Summary

In this document, we analyse Storm-related data provided by the U.S. National Oceanic and Atmospheric Administration’s (NOAA) storm database. This database tracks characteristics of major storms and weather events in the United States, including when and where they occur, as well as estimates of any fatalities, injuries, and property damage. We analyze provided data in order to track the storm events with the worst impact respectively on population health and on the economy. We conclude that while tornados are the events that cause the most of the injuries and fatalities, floods are the events that lead to the highest economic damages. Next, we present the different steps required for data processing and we present the main results that we have reached.

Data Processing

We start by unzipping the original file and placing the obtained .csv file in workplace directory. We then load/read the .csv file.

library(dplyr)
## 
## Attaching package: 'dplyr'
## The following objects are masked from 'package:stats':
## 
##     filter, lag
## The following objects are masked from 'package:base':
## 
##     intersect, setdiff, setequal, union
library(ggplot2)
library(grid)
StormData <- read.csv("repdata-data-StormData.csv")

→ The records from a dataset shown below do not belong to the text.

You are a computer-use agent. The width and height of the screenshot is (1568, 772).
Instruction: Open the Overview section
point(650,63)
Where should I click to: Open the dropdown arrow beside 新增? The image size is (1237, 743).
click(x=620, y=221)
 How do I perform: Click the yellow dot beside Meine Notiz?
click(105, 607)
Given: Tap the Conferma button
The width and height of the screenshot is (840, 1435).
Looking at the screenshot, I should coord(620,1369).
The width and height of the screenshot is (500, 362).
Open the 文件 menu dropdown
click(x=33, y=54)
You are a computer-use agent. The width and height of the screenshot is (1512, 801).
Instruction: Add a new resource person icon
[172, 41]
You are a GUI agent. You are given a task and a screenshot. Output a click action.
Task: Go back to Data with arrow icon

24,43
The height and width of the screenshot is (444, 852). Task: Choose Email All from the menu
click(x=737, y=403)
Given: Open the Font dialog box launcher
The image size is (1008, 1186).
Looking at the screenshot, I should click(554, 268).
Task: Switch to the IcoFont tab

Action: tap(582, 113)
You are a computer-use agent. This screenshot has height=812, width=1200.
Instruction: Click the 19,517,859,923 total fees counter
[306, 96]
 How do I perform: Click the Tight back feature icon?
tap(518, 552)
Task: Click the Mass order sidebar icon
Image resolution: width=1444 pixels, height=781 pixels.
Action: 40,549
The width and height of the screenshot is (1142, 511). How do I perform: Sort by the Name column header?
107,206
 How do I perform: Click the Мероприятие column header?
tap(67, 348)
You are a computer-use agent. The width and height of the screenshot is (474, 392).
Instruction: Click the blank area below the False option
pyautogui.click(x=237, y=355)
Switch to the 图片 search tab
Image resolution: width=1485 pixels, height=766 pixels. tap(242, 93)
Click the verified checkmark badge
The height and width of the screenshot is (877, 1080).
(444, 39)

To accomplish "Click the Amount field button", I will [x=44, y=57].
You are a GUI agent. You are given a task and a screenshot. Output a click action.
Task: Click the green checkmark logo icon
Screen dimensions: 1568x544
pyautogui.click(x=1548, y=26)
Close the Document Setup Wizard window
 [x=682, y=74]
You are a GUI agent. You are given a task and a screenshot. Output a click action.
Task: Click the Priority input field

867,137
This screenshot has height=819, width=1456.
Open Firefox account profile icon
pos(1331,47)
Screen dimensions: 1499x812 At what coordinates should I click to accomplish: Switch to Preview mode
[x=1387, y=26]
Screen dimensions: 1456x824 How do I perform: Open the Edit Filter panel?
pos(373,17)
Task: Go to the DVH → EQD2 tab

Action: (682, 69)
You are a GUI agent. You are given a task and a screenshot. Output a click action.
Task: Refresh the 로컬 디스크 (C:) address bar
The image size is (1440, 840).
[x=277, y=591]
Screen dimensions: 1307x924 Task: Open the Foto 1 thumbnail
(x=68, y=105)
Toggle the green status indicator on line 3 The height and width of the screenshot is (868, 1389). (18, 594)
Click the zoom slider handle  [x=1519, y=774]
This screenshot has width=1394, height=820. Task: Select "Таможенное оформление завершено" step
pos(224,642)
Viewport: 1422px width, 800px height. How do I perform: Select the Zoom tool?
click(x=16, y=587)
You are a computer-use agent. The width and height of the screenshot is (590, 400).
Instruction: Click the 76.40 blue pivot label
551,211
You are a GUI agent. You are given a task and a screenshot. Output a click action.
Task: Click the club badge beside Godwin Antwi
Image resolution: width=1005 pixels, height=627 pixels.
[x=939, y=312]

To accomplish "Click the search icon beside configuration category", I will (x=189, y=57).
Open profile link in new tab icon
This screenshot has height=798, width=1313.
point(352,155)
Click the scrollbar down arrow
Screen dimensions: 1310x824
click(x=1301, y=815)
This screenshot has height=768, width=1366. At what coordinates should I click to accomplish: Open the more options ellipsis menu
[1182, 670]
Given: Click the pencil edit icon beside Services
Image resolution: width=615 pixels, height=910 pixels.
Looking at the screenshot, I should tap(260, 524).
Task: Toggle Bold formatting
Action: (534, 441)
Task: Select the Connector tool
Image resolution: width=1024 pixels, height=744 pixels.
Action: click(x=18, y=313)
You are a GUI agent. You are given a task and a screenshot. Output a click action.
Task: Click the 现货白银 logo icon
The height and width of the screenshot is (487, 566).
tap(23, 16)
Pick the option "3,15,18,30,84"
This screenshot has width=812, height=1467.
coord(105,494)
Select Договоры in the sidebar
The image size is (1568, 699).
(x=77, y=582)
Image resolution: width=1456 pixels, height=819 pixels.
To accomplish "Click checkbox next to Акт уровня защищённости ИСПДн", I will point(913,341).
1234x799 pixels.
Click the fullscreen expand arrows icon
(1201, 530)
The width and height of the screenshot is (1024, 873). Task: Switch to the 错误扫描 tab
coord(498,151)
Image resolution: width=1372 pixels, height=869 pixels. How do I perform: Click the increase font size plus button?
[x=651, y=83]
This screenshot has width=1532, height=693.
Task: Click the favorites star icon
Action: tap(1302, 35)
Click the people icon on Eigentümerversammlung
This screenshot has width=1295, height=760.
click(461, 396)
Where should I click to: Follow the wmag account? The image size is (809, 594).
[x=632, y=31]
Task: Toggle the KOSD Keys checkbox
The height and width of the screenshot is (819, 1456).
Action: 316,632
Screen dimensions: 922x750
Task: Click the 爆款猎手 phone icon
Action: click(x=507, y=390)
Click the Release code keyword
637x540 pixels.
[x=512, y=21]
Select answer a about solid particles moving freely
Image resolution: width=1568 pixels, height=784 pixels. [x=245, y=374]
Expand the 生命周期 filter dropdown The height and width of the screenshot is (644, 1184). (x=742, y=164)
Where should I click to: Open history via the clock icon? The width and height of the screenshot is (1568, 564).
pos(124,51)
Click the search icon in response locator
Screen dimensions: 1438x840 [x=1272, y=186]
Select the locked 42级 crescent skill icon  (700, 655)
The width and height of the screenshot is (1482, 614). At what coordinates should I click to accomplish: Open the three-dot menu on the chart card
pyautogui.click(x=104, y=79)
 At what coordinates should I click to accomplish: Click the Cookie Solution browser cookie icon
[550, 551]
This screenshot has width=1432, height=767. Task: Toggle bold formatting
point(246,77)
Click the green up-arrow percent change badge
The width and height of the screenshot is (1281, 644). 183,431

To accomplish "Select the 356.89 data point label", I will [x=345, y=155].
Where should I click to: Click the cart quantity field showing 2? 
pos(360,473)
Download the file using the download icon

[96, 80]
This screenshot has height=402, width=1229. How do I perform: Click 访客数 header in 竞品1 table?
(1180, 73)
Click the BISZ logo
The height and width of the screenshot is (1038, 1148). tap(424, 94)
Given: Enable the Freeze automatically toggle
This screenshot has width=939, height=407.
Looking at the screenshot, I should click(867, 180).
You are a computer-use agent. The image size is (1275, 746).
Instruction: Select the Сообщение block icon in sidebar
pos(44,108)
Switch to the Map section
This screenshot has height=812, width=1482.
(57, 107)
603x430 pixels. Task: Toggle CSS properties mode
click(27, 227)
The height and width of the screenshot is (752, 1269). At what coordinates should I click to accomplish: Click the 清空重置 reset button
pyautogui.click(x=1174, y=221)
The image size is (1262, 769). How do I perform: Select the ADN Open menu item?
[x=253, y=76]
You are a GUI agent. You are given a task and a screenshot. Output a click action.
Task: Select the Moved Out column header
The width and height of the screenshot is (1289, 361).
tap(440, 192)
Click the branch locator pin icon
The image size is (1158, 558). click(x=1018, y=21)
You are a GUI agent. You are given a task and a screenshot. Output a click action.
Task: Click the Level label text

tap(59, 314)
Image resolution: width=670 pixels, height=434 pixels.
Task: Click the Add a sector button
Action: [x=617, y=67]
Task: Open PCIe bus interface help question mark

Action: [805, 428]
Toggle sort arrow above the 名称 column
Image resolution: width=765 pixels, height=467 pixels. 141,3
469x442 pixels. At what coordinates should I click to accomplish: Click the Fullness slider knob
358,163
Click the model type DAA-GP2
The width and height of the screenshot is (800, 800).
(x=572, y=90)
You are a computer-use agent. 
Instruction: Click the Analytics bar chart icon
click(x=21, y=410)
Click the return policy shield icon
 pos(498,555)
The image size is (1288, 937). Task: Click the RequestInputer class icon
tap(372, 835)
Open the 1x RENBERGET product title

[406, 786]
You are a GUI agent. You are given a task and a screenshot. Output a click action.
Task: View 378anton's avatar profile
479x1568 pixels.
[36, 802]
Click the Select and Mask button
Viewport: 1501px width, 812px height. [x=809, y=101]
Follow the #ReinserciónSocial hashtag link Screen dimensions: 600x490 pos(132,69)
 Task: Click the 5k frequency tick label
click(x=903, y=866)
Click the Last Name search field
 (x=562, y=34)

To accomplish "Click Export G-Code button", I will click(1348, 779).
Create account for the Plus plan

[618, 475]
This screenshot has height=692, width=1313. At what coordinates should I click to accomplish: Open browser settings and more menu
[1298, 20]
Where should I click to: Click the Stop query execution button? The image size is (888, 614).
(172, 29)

For assesing the health impact of storms, we filter from the storm data the “EVTYPE”, “FATALITIES” and “INJURIES” variables corresponding to the type of a given storm event and the amount of deaths and injuries caused by this event. Subsetted data is grouped based on event type and then summarized such as we get, for each event type, the total amount of deaths and injuries caused by this event type. Summarized data is then ordered per decreasing number of injuries and fatalities, respectively. The goal is to have the event types causing the most health damage at the top of the so-obtained matrices.

library(dplyr)
StormData <- read.csv("repdata-data-StormData.csv")
healthset <- subset(StormData,select=c(EVTYPE,FATALITIES,INJURIES))
groupedSet <- group_by(healthset,EVTYPE)
SummaryData <- summarise_each(groupedSet,funs(sum))
orderfatal <- SummaryData[order(SummaryData$FATALITIES,decreasing = TRUE),]
orderInjury <- SummaryData[order(SummaryData$INJURIES,decreasing = TRUE),]

For assessing the economic impact of storms, we filter the storm events which property damages are estimated to be in Billions of dollars. We do so by using the “PROPDMGEXP” variable which points to the unit used for estimating the property damage “PROPDMG” of a given storm event. After filtering the events which property damages are in Billions of dollars, we select the “EVTYPE” and “PROPDMG” variables associated to these events. Once done, we group selected events based on event type and we calculate the total property damage value caused by each event type. Summarized data is then ordered such as the event types causing the most property damage in economic terms are at the top of the so-obtained matrix. Please note that we did not consider crop damage in our analysis since a summary analysis of the data shows us that the property damage impact on economy is much more significant. As a consequence, we assume that property damage is quite representative of the overall economic impact of storm events.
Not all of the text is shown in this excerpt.